Kampala, Uganda | THE INDEPENDENT | More than 116 million babies have been born since the onset of the COVID-19 pandemic, but pregnant women and newborns remain under increasing threat from strained health services and supply chains, according to the UN Children’s Fund (UNICEF).
The agency is now calling for governments to maintain life-saving services for New mothers and their babies who are facing systems in crisis, including overwhelmed health centres, supply and equipment shortages; and a lack of skilled birth attendants, including midwives.
“Millions of mothers all over the world embarked on a journey of parenthood in the world as it was,” UNICEF Executive Director Henrietta Fore said. “They now must prepare to bring a life into the world, as it has become – a world where expecting mothers are afraid to go to health centres for fear of getting infected, or missing out on emergency care due to strained health services and lockdowns”.
In Uganda, mothers were initially required to seek permission from the Resident District Commissioners before moving out of their homes for antenatal care and childbirth. But the restriction was waived as the risks outweighed the intent.
Ahead of Mother’s Day, recognized in May across more than 128 countries, the UNICEF chief warned that this is a particularly poignant Mother’s Day, as many families have been forced apart during the coronavirus pandemic and it remains hard to imagine how much the pandemic has recast motherhood.
UNICEF warns that although evidence suggests that pregnant mothers are not at greater risk of serious illness due to COVID-19 than other groups, countries still need to ensure they have access to antenatal, delivery and postnatal services.
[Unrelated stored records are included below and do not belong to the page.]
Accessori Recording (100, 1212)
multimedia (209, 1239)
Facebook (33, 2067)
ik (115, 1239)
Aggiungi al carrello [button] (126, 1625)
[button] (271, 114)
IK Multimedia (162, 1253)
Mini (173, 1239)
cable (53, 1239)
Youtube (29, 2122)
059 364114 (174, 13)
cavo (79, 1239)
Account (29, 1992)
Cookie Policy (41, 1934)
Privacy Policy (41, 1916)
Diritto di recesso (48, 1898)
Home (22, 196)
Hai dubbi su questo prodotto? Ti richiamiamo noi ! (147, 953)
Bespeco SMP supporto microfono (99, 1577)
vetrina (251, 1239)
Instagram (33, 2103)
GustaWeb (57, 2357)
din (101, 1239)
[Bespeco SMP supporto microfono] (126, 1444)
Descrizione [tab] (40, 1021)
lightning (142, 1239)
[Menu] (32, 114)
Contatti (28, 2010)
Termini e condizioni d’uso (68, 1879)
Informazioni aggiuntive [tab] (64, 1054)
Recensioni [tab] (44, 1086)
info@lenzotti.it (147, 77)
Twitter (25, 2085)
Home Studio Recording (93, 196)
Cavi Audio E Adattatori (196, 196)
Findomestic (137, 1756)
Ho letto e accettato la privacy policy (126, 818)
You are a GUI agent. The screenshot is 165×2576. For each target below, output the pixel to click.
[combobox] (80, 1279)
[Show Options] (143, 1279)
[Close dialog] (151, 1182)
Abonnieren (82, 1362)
Likewise, sick newborns need emergency services and new mothers require breastfeeding support, as well as medicines, vaccines and nutrition to keep their babies healthy.
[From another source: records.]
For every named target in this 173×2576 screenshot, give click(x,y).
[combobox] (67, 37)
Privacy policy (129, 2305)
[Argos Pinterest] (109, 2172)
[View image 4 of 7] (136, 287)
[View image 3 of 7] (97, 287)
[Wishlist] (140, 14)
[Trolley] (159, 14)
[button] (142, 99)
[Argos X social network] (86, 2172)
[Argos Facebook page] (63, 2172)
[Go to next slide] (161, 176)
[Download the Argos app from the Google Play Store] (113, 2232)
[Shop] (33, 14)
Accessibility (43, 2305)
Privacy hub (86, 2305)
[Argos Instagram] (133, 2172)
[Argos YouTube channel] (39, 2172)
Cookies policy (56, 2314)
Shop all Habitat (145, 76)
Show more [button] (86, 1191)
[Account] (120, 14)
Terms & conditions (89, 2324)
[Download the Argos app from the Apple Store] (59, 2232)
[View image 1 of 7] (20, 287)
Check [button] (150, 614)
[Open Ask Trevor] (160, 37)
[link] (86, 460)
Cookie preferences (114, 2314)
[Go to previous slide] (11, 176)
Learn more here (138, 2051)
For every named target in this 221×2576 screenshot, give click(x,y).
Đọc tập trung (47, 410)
While it is not yet known whether the coronavirus can be transmitted from a mother to her unborn baby, UNICEF recommends that all pregnant women protect themselves from the virus, closely monitor themselves for COVID-19 indications and seek medical advice if they have concerns or experience symptoms.
They are advised to also practice physical distancing, use online health services and seek early medical care if they live in at-risk areas and have fever, cough or difficulty breathing. And they should speak to their midwife or doctor about the safest place to give birth along with making a birth plan to reduce anxiety.
UNICEF urges continued breastfeeding, even if a mother is infected or suspects she is, as the virus has not been found present in samples of breastmilk taken for analysis. It adds that mothers with COVID-19 should wear a mask when feeding their baby, wash hands before and after touching the child, routinely clean and disinfect surfaces and continue to hold their newborn.
They should continue medical support, including routine immunizations, after the baby, is born.
“We can help save lives by making sure that every pregnant mother receives the support she needs to give birth safely in the months to come”, concluded the UNICEF chief.